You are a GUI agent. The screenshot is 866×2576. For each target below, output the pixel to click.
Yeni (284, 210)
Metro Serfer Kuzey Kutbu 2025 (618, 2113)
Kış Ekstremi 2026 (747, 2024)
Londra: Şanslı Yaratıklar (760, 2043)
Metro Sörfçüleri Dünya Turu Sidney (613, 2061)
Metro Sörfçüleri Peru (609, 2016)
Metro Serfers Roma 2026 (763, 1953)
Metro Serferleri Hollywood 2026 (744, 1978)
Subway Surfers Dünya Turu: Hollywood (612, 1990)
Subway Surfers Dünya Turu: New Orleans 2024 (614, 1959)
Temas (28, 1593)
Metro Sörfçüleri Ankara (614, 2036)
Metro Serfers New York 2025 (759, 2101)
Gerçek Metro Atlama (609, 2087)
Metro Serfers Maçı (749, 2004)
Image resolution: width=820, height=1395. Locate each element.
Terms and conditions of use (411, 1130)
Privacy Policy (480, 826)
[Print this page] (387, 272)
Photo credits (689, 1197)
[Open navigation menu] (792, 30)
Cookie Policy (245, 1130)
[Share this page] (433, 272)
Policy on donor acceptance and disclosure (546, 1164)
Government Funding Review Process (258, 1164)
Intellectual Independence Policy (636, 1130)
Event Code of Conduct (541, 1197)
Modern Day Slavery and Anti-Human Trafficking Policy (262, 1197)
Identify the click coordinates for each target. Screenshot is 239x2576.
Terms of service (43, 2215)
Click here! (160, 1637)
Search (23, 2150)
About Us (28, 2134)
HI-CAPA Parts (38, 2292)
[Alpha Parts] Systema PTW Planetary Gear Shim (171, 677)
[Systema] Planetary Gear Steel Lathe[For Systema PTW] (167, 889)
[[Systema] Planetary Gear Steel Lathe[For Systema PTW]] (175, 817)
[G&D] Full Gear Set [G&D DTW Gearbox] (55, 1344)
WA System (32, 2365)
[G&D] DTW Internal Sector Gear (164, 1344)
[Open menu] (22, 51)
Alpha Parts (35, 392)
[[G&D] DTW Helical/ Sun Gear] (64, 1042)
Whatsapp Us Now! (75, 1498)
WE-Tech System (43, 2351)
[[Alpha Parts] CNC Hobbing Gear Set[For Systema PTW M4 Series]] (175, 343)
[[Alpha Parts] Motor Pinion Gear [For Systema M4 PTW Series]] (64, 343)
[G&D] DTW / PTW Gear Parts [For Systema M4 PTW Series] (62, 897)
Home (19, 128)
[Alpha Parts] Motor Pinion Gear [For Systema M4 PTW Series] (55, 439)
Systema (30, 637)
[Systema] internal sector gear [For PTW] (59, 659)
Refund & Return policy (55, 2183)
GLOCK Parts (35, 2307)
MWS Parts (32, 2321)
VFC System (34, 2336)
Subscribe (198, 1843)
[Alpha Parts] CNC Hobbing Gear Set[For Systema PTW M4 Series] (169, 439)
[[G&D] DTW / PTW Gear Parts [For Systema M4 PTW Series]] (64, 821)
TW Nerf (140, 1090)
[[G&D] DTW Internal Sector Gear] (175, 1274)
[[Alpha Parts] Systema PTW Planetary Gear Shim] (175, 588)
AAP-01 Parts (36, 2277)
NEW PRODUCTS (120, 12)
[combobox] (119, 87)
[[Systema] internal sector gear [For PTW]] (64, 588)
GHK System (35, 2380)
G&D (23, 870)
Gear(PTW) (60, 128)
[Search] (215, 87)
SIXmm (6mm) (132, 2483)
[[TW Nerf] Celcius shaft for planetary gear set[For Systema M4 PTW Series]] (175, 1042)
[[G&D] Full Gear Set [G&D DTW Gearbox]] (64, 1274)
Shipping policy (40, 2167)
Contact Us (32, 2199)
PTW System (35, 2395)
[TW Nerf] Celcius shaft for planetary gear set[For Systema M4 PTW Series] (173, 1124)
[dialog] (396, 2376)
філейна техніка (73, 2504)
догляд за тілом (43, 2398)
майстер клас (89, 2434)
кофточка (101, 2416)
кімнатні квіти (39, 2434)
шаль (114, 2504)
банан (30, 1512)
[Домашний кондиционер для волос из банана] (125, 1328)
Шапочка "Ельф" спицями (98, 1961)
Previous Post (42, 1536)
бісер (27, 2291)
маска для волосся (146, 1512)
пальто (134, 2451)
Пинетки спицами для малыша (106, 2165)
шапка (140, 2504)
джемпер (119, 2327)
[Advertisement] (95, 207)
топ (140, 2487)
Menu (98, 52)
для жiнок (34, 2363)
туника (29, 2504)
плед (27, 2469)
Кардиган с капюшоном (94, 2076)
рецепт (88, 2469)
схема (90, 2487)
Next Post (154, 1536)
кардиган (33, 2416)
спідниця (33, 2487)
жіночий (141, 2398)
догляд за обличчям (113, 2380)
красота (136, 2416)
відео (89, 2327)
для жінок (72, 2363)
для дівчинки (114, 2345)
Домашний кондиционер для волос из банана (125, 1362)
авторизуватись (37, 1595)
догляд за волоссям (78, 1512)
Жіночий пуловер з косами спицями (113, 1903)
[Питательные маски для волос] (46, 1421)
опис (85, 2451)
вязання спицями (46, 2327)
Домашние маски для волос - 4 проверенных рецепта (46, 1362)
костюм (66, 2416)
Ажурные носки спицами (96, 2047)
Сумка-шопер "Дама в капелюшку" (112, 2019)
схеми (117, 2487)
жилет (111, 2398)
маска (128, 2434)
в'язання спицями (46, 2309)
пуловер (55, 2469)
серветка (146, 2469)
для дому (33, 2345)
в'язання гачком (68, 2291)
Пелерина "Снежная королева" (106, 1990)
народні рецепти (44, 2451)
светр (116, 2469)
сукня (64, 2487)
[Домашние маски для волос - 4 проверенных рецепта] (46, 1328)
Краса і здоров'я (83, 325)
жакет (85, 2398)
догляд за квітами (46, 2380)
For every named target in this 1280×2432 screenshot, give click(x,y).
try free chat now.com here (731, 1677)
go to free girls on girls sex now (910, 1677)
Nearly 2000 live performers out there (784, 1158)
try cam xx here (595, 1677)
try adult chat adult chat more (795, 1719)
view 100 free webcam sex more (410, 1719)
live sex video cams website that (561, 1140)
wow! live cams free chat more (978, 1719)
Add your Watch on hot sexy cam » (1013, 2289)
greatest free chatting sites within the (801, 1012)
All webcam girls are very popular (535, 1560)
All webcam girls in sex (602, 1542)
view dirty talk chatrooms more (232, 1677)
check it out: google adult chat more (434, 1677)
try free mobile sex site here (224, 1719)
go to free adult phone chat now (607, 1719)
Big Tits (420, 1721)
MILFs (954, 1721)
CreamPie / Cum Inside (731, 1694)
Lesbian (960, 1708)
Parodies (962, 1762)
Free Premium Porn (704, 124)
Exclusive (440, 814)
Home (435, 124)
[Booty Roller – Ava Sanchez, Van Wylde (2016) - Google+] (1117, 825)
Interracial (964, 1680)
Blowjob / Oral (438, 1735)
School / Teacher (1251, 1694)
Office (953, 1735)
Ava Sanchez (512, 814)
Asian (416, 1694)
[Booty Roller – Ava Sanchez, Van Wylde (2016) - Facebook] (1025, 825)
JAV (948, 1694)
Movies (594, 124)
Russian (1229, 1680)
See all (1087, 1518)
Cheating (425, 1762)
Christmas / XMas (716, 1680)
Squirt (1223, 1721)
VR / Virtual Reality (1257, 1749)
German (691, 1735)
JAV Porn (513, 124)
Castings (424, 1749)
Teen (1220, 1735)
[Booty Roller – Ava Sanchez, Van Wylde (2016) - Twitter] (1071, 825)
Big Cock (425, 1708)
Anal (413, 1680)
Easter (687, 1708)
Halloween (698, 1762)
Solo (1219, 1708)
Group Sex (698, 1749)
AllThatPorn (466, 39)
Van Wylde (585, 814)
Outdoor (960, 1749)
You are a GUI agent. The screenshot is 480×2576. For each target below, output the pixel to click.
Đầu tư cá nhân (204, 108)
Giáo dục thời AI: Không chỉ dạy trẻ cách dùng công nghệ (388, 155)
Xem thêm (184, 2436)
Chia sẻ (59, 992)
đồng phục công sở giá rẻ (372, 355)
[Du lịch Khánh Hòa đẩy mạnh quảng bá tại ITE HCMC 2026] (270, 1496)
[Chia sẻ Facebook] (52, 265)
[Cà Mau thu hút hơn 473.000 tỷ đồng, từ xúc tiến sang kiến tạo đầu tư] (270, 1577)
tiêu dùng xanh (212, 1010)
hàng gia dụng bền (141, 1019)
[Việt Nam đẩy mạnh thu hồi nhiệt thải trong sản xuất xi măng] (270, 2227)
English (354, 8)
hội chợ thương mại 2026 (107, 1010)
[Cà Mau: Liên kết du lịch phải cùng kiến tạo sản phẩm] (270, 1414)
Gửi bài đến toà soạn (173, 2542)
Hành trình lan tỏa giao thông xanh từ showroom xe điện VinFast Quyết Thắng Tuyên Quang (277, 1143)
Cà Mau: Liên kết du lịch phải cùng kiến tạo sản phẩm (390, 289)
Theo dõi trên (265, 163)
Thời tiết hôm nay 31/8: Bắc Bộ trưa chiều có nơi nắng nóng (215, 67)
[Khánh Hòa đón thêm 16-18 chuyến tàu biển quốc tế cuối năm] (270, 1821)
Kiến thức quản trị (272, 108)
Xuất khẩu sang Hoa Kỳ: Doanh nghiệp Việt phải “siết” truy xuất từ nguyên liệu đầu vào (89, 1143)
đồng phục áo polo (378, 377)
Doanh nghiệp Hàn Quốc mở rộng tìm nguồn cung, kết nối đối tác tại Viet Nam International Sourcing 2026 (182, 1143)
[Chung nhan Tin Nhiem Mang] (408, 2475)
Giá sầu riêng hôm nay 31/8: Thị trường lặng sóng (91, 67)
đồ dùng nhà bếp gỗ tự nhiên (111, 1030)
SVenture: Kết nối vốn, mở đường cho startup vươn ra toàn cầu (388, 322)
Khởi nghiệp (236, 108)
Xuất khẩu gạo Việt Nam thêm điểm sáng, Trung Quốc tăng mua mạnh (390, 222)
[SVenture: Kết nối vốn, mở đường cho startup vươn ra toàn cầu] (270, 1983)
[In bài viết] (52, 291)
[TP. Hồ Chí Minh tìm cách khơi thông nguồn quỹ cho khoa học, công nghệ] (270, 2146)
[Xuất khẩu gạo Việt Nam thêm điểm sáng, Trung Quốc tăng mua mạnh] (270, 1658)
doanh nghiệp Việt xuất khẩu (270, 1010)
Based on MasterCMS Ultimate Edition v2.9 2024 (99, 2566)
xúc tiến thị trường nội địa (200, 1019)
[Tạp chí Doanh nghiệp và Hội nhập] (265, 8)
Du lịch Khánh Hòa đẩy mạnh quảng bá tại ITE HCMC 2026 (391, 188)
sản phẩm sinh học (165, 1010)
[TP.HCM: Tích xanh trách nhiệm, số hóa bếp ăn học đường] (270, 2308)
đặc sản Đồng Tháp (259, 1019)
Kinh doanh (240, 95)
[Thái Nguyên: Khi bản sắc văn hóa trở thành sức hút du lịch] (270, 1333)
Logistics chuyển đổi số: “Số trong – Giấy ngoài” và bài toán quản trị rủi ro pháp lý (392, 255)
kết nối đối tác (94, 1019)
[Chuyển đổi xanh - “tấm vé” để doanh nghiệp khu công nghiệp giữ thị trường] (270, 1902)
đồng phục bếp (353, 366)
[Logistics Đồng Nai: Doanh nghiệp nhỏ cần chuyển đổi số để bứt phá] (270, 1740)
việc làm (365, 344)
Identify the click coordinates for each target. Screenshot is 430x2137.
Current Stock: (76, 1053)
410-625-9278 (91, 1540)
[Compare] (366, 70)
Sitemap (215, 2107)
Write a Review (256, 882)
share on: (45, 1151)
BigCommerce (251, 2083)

PROBLEM: Please copy the lines in the records above between the one holding "Đầu tư cá nhân (204, 108)" and the one holding "Based on MasterCMS", inclusive, exactly and with no other line.

WRITTEN ANSWER:
Đầu tư cá nhân (204, 108)
Giáo dục thời AI: Không chỉ dạy trẻ cách dùng công nghệ (388, 155)
Xem thêm (184, 2436)
Chia sẻ (59, 992)
đồng phục công sở giá rẻ (372, 355)
[Du lịch Khánh Hòa đẩy mạnh quảng bá tại ITE HCMC 2026] (270, 1496)
[Chia sẻ Facebook] (52, 265)
[Cà Mau thu hút hơn 473.000 tỷ đồng, từ xúc tiến sang kiến tạo đầu tư] (270, 1577)
tiêu dùng xanh (212, 1010)
hàng gia dụng bền (141, 1019)
[Việt Nam đẩy mạnh thu hồi nhiệt thải trong sản xuất xi măng] (270, 2227)
English (354, 8)
hội chợ thương mại 2026 (107, 1010)
[Cà Mau: Liên kết du lịch phải cùng kiến tạo sản phẩm] (270, 1414)
Gửi bài đến toà soạn (173, 2542)
Hành trình lan tỏa giao thông xanh từ showroom xe điện VinFast Quyết Thắng Tuyên Quang (277, 1143)
Cà Mau: Liên kết du lịch phải cùng kiến tạo sản phẩm (390, 289)
Theo dõi trên (265, 163)
Thời tiết hôm nay 31/8: Bắc Bộ trưa chiều có nơi nắng nóng (215, 67)
[Khánh Hòa đón thêm 16-18 chuyến tàu biển quốc tế cuối năm] (270, 1821)
Kiến thức quản trị (272, 108)
Xuất khẩu sang Hoa Kỳ: Doanh nghiệp Việt phải “siết” truy xuất từ nguyên liệu đầu vào (89, 1143)
đồng phục áo polo (378, 377)
Doanh nghiệp Hàn Quốc mở rộng tìm nguồn cung, kết nối đối tác tại Viet Nam International Sourcing 2026 (182, 1143)
[Chung nhan Tin Nhiem Mang] (408, 2475)
Giá sầu riêng hôm nay 31/8: Thị trường lặng sóng (91, 67)
đồ dùng nhà bếp gỗ tự nhiên (111, 1030)
SVenture: Kết nối vốn, mở đường cho startup vươn ra toàn cầu (388, 322)
Khởi nghiệp (236, 108)
Xuất khẩu gạo Việt Nam thêm điểm sáng, Trung Quốc tăng mua mạnh (390, 222)
[SVenture: Kết nối vốn, mở đường cho startup vươn ra toàn cầu] (270, 1983)
[In bài viết] (52, 291)
[TP. Hồ Chí Minh tìm cách khơi thông nguồn quỹ cho khoa học, công nghệ] (270, 2146)
[Xuất khẩu gạo Việt Nam thêm điểm sáng, Trung Quốc tăng mua mạnh] (270, 1658)
doanh nghiệp Việt xuất khẩu (270, 1010)
Based on MasterCMS Ultimate Edition v2.9 2024 (99, 2566)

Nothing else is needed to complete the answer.